Run fpocket with manual settings

-m (float): Minimum radius of an alpha-sphere.
Default: 3.0
-M (float) : Maximum radius of an alpha-sphere.
Default: 6.0
-A (int) : Minimum number of apolar neighbor for an a-sphere to be considered as apolar.
Default: 3
-i (int) : Minimum number of a-sphere per pocket.
Default: 30
-D (float) : Maximum distance for first clustering algorithm.
Default: 1.73
-s (float) : Maximum distance for single linkage clustering.
Default: 2.5
-n (integer): Minimum number of neighbor close from each other (not merged otherwise).
Default: 3
-r (float) : Maximum distance between two pockets barycenter (merged otherwise).
Default: 4.5
-p (float) : Minimum proportion of apolar sphere in a pocket (remove otherwise).
Default: 0.0
-v (integer): Number of Monte-Carlo iteration for the calculation of each pocket volume.
Default: 2500

Manual definition of pockets

Upload a file that defines pockets in your structure. In this case, the structural analysis will be skipped. The file should state the amino acids that are involved in formation of structural sites.
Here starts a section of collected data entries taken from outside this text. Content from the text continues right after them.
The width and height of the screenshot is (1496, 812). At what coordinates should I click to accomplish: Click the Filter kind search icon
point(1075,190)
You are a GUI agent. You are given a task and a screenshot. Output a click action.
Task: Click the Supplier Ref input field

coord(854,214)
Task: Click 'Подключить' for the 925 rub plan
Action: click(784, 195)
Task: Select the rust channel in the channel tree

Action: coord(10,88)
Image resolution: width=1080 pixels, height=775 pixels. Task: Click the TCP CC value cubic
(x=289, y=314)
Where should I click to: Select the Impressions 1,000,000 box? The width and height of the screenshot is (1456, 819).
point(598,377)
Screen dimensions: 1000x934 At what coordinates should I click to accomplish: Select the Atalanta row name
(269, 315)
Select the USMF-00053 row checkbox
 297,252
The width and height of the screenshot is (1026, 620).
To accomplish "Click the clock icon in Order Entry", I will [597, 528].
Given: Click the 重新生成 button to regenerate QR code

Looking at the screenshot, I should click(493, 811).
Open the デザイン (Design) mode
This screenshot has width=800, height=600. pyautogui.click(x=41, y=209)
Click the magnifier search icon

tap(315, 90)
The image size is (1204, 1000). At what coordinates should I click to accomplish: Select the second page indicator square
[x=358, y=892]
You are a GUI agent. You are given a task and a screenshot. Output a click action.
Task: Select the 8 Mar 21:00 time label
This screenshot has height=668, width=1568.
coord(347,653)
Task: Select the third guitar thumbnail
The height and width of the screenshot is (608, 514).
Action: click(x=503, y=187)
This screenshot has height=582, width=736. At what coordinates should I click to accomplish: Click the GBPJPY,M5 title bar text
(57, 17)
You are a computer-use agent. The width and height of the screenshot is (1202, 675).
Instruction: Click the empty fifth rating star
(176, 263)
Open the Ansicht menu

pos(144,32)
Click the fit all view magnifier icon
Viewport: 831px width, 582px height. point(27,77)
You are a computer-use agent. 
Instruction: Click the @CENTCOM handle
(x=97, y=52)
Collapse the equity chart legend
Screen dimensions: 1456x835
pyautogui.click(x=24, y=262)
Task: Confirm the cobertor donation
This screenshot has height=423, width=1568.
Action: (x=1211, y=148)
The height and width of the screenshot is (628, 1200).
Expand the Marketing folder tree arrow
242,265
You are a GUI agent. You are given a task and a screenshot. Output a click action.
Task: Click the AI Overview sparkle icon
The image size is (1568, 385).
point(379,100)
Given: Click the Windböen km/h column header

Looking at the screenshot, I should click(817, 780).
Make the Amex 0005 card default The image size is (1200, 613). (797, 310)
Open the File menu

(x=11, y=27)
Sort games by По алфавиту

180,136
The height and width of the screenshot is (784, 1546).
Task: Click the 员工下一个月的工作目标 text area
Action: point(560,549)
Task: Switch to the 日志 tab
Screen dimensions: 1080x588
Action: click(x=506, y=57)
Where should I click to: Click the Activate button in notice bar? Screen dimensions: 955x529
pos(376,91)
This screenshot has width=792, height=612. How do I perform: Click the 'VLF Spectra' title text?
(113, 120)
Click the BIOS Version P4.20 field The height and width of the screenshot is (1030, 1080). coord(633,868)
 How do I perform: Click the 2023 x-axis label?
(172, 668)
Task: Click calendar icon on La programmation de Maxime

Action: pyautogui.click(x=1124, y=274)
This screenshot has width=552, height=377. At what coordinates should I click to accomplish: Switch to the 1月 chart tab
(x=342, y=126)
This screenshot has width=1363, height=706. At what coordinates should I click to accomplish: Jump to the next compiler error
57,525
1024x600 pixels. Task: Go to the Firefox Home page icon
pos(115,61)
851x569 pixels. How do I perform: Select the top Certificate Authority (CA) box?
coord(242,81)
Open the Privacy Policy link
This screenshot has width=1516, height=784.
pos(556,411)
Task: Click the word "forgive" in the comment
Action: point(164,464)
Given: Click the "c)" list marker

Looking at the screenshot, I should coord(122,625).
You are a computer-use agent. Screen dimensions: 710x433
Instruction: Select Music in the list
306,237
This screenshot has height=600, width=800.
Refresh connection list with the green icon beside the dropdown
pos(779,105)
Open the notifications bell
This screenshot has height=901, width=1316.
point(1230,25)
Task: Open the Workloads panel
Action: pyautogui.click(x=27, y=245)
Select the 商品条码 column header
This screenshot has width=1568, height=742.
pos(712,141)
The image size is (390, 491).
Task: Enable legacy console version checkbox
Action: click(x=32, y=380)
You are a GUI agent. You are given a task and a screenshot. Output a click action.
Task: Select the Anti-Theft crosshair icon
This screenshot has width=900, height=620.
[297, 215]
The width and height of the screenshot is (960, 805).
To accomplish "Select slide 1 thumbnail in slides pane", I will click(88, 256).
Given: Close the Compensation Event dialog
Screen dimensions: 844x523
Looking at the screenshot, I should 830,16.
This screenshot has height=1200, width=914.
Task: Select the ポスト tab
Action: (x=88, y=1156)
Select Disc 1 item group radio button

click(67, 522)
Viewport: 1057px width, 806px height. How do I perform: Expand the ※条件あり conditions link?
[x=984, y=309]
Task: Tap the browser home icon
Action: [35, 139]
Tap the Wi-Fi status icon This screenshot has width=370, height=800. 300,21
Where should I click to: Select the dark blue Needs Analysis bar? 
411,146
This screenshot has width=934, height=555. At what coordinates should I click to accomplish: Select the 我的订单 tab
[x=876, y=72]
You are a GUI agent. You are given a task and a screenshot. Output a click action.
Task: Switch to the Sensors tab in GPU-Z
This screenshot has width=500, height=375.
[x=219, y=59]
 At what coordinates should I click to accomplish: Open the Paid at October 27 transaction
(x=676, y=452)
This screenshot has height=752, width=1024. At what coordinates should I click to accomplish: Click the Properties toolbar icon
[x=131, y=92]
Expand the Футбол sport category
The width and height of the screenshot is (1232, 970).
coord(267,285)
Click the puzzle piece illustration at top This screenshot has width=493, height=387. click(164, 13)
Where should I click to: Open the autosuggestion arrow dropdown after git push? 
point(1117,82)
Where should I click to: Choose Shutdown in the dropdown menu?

This information can be obtained by any third-party pocket-searching algorithm or hypothesized by the user. In both cases pocket definition should be translated to the format that can be understood by pocketZebra.

See details

The pocket definition file should be in the following format:

Each line contains space-separated keywords that define a new pocket
Each line starts with pocket identifier - POC[XX], that contains letters POC followed by a non-negative integer [XX]
Every other keyword in a line represents a particular atom of an amino acid that is involved in pocket formation. Two formats are available:
- [CHAIN]/[RESID]/[RESNAME]/[ATOM], CHAIN and RESNAME represent chain identifier and residue name, respectively, both written in letters (both upper and lower cases are accepted); RESID - non-negative integer that represents residue ID; ATOM - a combination of letters (both upper and lower cases are accepted) and numbers that represent the atom name. This combination should be unique (appear only once) within the PDB file.
  Example:
  POC0 A/216/ASP/N A/216/ASP/CB A/55/LYS/NZ A/55/LYS/CE A/216/ASP/CA A/216/ASP/OD1 A/216/ASP/CG A/216/ASP/OD2 A/55/LYS/CD A/55/LYS/CG POC1 A/64/ASP/OD2 A/64/ASP/OD1 A/155/ARG/NH2 A/155/ARG/CD POC2 A/268/ASP/OD1 A/219/ARG/NE A/148/ARG/NH2
- [CHAIN]/[RESID]/[RESNAME]/-, all atoms of a particular amino acids will be automatically retrieved from the PDB file and included in the corresponding pocket.
  Example:
  POC0 A/216/ASP/- A/55/LYS/- POC1 A/64/ASP/- A/155/ARG/- POC2 A/268/ASP/- A/219/ARG/- A/148/ARG/-
- a pocket can be defined by a combination of keywords using the two different formats.
  Example:
  POC0 A/216/ASP/- A/55/LYS/- POC1 A/64/ASP/- A/155/ARG/- POC2 A/268/ASP/OD1 A/219/ARG/NE A/148/ARG/NH2
- pocketZebra ranks the binding sites by specificity of corresponding amino acid residues and does not use information about particular atoms. Therefore, the format in which a residue is defined (by specifying particular atoms or the whole residue) will not affect the calculations but will change the visual appearance of the corresponding pocket in the results.
- empty lines will be skipped
- duplicate keywords are not allowed
- situations when duplicate atoms appear in the same pocket are not allowed. For example, the following line in the pocket definition file will throw an error because the backbone nitrogen will appear twice in POC0 - first from A/216/ASP/- and then explicitly from A/216/ASP/N.
  Example:
  POC0 A/216/ASP/- A/216/ASP/N
- empty pocket definitions (that do not contain any residues) are not allowed
The pocket definition file should be in plain text format and have a .txt extension.
Download an example pocket definition file that corresponds to Example #3 from the Examples page.

Hide details

Statistical analysis

This section provides the ability to control the selection and ranking of binding sites by specifying the cut-off method to choose significant subfamily-specific positions. Two modes are available at the input:

By global P-value minimum (default). A set of subfamily-specific position with the smallest P-value will be selected as the most significant.
By Z-score cut-off. Define the smallest (inclusive) Z-score for a subfamily-specific position to be considered when selecting and ranking the functionally important sites.